The 20-year-old Barca wonderkid who has coaches purring


Munir El Haddadi, currently aged 20, has burst off onto the scene in dramatic style as he hits the ground running in the Barcelona first-team. He is a youth talent with a lot of potential to be special in the future, and certainly one to look for many years to come. He has already dazzled supporters and admirers with his attacking flair, skill and goal-scoring ability is impressive at such a young age.

He joined the youth ranks at Barcelona back in 2011, after spells at Atlético Madrid and Rayo Majadahonda (on-loan) in the season before that. Already starred for the Barcelona first-team, flourished in the Spanish youth national teams and earned himself a senior cap… if that’s not potential, I’m not sure what is!

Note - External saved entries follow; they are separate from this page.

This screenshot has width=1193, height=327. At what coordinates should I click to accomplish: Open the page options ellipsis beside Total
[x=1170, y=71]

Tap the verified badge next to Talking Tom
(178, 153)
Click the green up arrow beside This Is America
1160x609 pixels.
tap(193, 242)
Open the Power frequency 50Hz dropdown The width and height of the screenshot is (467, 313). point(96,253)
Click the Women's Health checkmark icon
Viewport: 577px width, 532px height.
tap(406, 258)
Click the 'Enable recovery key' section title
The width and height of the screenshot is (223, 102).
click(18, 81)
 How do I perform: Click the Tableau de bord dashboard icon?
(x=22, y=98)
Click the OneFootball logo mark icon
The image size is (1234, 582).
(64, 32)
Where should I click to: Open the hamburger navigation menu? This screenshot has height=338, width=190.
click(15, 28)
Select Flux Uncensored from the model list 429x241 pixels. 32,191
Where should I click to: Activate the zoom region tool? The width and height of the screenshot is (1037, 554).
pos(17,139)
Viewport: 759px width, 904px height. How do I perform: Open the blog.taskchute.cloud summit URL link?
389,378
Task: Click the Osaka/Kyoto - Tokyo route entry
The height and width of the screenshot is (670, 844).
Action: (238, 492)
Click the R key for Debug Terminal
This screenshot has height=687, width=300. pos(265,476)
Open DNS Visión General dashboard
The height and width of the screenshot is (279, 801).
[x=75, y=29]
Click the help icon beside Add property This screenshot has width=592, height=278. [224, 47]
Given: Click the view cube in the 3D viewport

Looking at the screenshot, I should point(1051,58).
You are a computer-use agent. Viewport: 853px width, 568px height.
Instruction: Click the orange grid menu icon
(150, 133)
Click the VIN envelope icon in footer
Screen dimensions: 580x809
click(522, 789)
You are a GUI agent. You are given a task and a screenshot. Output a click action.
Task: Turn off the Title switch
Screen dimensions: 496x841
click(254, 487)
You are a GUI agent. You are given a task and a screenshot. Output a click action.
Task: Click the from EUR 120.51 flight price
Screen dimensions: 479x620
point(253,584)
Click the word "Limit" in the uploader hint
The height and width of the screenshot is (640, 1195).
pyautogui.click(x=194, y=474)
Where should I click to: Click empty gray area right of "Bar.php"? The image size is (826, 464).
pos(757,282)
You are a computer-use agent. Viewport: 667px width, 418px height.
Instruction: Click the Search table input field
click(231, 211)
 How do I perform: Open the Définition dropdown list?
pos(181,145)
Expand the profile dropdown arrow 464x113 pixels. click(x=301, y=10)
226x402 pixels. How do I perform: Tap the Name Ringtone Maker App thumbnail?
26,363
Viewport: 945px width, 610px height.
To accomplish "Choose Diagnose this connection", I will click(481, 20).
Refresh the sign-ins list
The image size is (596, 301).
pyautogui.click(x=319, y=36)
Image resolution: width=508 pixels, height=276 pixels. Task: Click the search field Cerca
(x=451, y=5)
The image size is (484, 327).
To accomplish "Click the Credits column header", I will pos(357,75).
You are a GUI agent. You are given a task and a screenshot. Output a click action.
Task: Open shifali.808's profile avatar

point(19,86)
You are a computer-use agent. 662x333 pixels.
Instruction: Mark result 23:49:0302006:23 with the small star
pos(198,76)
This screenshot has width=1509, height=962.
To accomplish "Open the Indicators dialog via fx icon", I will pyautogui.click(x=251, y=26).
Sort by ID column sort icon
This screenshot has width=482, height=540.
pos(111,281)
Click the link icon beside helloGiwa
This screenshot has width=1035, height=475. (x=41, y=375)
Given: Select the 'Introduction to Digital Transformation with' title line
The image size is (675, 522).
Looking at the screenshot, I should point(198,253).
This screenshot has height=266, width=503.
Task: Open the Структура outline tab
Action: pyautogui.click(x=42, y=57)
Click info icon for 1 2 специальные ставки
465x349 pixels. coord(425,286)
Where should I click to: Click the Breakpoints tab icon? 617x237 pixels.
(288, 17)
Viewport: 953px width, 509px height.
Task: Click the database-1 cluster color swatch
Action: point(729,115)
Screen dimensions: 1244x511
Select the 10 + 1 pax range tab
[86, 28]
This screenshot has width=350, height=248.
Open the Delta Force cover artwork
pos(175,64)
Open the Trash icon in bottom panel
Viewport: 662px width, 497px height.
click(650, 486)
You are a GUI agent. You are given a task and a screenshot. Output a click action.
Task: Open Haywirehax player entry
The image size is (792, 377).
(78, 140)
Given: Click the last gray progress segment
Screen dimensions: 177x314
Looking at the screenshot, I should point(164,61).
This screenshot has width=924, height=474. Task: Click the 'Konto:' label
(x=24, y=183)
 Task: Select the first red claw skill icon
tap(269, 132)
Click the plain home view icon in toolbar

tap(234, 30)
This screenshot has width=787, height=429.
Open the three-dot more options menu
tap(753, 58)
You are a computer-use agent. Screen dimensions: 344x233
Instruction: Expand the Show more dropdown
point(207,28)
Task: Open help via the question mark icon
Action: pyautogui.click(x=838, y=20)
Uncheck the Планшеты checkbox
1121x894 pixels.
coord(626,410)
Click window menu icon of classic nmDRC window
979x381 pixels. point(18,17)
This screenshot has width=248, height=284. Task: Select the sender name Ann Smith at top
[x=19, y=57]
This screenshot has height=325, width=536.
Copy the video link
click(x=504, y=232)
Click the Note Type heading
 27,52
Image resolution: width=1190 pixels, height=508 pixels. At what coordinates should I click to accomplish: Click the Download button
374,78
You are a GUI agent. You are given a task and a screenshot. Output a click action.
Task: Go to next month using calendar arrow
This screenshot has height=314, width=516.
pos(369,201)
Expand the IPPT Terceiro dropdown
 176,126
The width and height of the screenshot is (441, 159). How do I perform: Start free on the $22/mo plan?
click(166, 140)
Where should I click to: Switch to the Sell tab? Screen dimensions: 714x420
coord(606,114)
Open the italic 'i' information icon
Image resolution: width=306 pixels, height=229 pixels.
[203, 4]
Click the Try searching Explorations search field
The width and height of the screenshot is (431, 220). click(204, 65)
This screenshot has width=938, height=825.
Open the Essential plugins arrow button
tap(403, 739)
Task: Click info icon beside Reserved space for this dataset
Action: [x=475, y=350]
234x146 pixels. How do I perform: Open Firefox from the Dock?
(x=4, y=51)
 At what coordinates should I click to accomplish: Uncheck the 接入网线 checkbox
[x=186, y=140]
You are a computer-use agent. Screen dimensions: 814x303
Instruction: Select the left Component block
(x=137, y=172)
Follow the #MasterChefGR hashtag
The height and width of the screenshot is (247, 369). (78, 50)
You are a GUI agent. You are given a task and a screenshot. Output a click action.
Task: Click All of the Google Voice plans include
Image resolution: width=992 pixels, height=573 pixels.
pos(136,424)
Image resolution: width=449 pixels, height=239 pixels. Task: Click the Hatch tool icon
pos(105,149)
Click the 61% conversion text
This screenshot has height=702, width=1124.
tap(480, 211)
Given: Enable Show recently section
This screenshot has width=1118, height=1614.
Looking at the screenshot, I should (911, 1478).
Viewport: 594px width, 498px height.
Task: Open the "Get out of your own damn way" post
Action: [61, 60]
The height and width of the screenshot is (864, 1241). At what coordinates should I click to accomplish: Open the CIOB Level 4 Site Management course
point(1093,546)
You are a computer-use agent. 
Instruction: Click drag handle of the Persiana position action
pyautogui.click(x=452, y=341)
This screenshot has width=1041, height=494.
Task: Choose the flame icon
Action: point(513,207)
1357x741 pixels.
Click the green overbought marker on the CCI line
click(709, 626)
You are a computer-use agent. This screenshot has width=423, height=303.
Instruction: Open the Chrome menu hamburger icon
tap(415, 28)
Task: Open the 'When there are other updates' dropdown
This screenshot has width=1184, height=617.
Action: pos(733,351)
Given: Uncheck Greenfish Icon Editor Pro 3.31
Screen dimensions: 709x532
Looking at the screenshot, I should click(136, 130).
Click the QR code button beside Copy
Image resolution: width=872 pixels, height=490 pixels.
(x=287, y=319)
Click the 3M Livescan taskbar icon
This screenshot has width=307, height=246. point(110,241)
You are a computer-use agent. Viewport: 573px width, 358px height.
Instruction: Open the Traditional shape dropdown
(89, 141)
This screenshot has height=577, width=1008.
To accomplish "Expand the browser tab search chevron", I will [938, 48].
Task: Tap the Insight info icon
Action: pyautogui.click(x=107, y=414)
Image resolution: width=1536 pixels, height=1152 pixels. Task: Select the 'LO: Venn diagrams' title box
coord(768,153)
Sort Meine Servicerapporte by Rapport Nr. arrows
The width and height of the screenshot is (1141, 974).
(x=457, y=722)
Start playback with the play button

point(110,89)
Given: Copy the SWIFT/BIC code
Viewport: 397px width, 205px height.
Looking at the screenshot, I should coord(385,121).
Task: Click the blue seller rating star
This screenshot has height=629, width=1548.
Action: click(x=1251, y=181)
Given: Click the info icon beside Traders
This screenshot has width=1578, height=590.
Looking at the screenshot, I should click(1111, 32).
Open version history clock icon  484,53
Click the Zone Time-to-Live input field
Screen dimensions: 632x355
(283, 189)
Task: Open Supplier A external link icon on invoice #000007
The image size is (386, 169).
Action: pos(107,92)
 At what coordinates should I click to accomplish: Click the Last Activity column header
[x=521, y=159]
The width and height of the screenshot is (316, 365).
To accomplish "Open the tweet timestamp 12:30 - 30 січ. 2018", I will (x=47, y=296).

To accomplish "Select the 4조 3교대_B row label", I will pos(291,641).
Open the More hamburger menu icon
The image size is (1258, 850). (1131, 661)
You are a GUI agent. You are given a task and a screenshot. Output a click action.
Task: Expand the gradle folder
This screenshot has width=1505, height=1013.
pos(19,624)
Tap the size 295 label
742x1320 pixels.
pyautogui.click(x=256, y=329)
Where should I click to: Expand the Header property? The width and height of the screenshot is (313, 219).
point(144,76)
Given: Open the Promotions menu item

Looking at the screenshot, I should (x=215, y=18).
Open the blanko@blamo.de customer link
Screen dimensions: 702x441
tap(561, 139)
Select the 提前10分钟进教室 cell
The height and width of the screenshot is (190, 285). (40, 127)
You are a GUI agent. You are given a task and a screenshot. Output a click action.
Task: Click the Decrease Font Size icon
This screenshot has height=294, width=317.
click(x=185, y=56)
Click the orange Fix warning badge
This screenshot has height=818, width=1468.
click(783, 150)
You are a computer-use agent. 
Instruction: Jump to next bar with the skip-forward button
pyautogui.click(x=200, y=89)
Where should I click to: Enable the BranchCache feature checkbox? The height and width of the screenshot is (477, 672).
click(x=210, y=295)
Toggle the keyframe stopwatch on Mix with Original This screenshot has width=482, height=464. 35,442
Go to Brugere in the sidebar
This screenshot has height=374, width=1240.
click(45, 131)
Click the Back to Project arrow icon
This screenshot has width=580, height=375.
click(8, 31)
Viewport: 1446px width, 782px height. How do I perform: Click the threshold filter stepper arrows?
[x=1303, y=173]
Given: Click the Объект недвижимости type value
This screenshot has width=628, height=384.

He is a Muslim and grew up as a Real Madrid fan, living 30 miles away from Madrid itself with his mother, father and three siblings.


He scored 30 goals in 29 matches whilst playing for Rayo Majadahonda’s team on-loan, after an impressive trial four years ago. UEFA Champions League winners Real Madrid and defending EPL champions Manchester City were just two of the teams in Europe interested in the youngster, but he signed for La Masia the following summer and has not looked back since.

Then, he made his UEFA Youth League debut against the Ajax U-19 team, scoring two goals in the same match. Two goals against AC Milan and Copenhagen‘s youth sides aswell as Benfica in the final itself, helped him to establish himself as a player with a big future amongst the stars currently flourishing at Barca. He signed a contract extension a few months ago back in March, meaning that his future with the club is settled until June of 2017.



He made his professional debut for the Barcelona B side back in March of 2014, and ever since then has been heavily tipped to make his official debut in La Liga itself. Well, on the 24th of August[same year], he did just that! He started and SCORED on his debut against Elche at the Nou Camp, before being subbed off for Pedro with 20 minutes to play.

He was called up to the Spanish U-21 side for the first time the week afterwards despite reports suggestting that Qatar had offered him a financial deal to take Qatari nationality and play for them, but national team manager Vicente del Bosque called Munir up to the senior squad for the first time as Chelsea striker Diego Costa was injured and he replaced him in the team! He made his debut against Macedonia in a 15 minute cameo appearance, and he’ll be hoping for many more caps to come in future..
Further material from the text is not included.